* DATASET
*****

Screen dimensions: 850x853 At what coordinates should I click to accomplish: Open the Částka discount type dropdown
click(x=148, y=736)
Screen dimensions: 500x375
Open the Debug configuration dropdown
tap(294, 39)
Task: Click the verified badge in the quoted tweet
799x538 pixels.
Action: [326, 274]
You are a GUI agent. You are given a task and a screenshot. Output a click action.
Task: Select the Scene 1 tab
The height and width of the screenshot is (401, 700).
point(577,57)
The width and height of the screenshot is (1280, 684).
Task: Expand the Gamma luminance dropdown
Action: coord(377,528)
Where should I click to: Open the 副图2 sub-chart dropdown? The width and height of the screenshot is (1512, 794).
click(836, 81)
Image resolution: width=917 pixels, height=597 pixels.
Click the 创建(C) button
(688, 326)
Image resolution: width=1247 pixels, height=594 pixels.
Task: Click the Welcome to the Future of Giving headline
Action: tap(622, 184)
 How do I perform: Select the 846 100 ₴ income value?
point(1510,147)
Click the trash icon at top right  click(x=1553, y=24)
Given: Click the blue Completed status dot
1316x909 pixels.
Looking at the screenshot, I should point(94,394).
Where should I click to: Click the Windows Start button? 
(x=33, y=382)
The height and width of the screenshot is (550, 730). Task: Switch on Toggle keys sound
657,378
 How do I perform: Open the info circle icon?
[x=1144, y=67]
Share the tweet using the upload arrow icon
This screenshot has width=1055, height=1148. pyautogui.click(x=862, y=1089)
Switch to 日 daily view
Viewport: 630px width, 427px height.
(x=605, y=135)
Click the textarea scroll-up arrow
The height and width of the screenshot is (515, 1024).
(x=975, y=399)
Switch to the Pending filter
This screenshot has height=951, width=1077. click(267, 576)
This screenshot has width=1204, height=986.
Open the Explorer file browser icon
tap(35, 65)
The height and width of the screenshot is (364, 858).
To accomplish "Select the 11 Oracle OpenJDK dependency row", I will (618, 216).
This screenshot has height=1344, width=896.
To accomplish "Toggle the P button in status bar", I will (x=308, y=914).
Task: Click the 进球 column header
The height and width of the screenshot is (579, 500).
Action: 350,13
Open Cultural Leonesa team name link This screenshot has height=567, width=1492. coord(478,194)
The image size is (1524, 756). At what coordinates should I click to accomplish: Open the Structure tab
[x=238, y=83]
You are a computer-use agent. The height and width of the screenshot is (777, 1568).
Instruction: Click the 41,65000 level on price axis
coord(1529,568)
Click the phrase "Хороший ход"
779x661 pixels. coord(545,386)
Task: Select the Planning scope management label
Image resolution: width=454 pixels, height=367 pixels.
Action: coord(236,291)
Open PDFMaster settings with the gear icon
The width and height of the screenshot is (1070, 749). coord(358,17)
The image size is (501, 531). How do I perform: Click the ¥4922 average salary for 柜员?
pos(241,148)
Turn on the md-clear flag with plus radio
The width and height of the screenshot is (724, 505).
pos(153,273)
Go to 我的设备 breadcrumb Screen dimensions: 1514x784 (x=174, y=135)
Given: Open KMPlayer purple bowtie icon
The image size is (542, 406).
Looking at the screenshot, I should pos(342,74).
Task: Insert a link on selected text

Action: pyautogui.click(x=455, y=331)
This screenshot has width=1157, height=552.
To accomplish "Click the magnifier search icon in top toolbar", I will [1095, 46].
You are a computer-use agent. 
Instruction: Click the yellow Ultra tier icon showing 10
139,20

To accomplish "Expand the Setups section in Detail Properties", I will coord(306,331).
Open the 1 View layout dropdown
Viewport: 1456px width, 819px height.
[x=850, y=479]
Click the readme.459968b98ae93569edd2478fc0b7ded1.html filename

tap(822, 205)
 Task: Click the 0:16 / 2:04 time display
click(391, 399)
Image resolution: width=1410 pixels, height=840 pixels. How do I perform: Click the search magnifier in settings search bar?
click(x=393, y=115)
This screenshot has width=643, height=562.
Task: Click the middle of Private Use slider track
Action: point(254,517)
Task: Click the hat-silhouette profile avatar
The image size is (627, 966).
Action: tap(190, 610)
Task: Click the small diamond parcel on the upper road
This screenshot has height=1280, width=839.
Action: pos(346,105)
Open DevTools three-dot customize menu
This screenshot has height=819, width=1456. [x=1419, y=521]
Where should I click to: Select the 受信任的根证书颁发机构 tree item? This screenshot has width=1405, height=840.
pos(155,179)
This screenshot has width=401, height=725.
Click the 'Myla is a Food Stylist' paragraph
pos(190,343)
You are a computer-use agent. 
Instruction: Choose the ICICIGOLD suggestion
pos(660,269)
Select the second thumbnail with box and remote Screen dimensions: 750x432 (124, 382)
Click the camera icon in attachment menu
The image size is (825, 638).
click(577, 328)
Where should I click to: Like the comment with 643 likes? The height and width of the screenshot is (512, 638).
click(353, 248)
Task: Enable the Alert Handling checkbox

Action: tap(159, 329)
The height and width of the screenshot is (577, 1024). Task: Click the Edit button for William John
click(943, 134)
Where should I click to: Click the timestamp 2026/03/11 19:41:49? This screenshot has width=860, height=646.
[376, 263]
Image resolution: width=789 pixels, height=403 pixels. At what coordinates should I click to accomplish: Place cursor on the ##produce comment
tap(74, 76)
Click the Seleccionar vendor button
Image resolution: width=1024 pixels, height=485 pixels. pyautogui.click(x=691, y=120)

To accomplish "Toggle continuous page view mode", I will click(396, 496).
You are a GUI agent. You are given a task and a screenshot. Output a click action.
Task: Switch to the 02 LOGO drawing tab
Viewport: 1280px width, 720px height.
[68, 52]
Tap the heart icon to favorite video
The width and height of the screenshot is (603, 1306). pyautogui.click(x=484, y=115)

*****

* WHAT YOU WILL DO
How many lines in the entries above contain the string "Viewport"? Reply with the number alone.

* EXERCISE OUTPUT
3